O presente conto retrata as aspirações de um estagiário em ser professor, apesar da consciência das questões salariais que envolvem os educadores do Brasil.
ResponderExcluirA constatação da desinformação dos alunos em relação a esse fato, ocorrida durante o estágio, propiciou questionamentos acerca das reais condições de remuneração salarial as quais os docentes brasileiros são submetidos; estando em consonância com o artigo sobre O trabalho docente na educação básica, fornecido pela Equipe Brasil Escola: o qual faz referência às políticas públicas educacionais e seus reflexos nas condições de trabalho dos docentes das escolas públicas da educação básica, que carecem de mínimas condições para desempenhar o seu papel de formadores de cidadãos críticos, objetivando a transformação da sociedade onde vivem ,através de uma escola de qualidade.
As políticas públicas educacionais adotadas para as escolas brasileiras não atendem às reais necessidades dos profissionais de educação bem como a dos educandos.
Percebe-se que os docentes têm seus direitos cerceados pelos atores envolvidos na constituição de tais políticas; pois é de suma importância para a classe dominante manter os profissionais da educação sob “controle”, pois sabem da força que eles possuem . Uma vez bem articulados, serão capazes de desenvolver nos educandos as condições necessárias para compreender os interesses do capital, que objetiva ter cidadãos formados apenas para servirem como mão-de-obra, sustentando o caráter exploratório do capital.

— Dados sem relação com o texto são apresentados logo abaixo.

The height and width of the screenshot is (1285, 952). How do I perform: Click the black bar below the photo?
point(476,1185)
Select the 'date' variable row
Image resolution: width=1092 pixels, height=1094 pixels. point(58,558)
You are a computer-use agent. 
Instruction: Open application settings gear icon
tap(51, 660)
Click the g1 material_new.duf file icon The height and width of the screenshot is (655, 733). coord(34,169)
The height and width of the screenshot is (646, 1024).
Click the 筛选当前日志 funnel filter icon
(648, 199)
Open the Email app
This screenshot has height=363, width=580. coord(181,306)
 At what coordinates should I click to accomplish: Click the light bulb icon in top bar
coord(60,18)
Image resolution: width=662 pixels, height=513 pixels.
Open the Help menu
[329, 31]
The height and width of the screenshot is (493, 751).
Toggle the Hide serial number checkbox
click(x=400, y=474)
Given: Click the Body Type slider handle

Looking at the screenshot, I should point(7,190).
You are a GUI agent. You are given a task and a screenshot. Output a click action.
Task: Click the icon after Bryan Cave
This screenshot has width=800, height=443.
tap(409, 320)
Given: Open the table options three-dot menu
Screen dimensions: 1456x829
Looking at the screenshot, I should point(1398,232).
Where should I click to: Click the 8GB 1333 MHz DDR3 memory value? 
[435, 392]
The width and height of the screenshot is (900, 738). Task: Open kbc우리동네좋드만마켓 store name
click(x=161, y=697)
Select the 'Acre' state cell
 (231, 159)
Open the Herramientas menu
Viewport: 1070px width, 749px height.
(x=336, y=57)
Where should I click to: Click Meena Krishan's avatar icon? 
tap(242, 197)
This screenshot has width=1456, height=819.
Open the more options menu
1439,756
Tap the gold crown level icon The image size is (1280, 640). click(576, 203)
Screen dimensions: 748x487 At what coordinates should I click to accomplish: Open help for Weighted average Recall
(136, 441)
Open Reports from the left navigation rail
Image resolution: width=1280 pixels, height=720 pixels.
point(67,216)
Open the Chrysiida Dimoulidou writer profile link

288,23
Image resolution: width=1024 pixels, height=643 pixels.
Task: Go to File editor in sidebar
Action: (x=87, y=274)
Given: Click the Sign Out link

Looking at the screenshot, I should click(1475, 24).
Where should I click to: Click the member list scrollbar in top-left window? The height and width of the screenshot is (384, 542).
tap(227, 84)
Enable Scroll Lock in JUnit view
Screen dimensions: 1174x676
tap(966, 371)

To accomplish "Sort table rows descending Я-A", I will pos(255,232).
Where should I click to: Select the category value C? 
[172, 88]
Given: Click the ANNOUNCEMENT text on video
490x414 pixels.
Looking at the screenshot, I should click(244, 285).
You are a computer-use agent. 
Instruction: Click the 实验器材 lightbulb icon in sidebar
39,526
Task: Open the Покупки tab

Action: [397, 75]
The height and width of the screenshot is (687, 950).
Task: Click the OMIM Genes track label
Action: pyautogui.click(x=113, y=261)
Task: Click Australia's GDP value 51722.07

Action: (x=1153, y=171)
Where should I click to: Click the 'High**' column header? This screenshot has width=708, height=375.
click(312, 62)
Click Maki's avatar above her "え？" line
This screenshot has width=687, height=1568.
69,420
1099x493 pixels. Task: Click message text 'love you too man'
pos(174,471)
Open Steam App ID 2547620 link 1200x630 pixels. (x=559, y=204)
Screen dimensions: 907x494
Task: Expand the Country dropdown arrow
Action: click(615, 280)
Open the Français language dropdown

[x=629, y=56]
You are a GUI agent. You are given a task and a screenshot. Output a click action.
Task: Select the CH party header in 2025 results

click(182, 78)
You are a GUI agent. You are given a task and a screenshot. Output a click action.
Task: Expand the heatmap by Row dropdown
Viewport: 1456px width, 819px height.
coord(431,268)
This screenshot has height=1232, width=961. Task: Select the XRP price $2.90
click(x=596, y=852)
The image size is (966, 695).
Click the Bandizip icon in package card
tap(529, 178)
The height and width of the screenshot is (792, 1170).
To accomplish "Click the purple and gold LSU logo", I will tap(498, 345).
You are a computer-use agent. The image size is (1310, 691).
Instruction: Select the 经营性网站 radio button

Para reverter essa situação, acredito que a solução seria os detentores do poder respeitarem os direitos dos profissionais da educação e não tratar de forma “maquiada” as questões salariais dos mesmos; uma vez que, estabelecem Leis e Planos para a educação que não demonstram transparências em suas ações.
O Conto “O salário oh!” remete a falta de importância que a figura do professor tem no Brasil e a dificuldade dos alunos e da sociedade em geral entenderem a função social imprescindível do professor dentro da sociedade. A abordagem da estagiária foi uma tentativa tímida porém válida levar a essa compreensão. O artigo “As políticas de formação: A constituição da identidade do professor sobrante da Acácia Zeneida Zuenzer” propõe analisar as nova políticas de formação de professores em face as mudanças ocorridas no mundo do trabalho e com base nas políticas educacionais que elas determinam desde a aprovação da LDB. A autora explica que a crescente incorporação de ciência e tecnologia nos processos produtivos e sociais a serviço do capital vêm exigindo muito mais conhecimento, ampliação da escolaridade, a par de processos permanentes de educação continuada. O professor hoje deve levar o aluno a capacidade de criticar, pensar a realidade, deve cativar a atenção do aluno, ranspor o conteúdo de uma forma que haja assimilação, para isso ele deve conhecer cada etapa da aprendizagem humana . Essa discussão, daria uma aula a partir da intervenção da estagiária, poderíamos analisar os desequilíbrios e desigualdades em nosso país, a falta de investimentos na educação e tudo que o professor enfrenta para desempenhar seu papel a começar por preparar cidadãos que vêm de uma sociedade doente e muitas vezes famílias desestruturadas.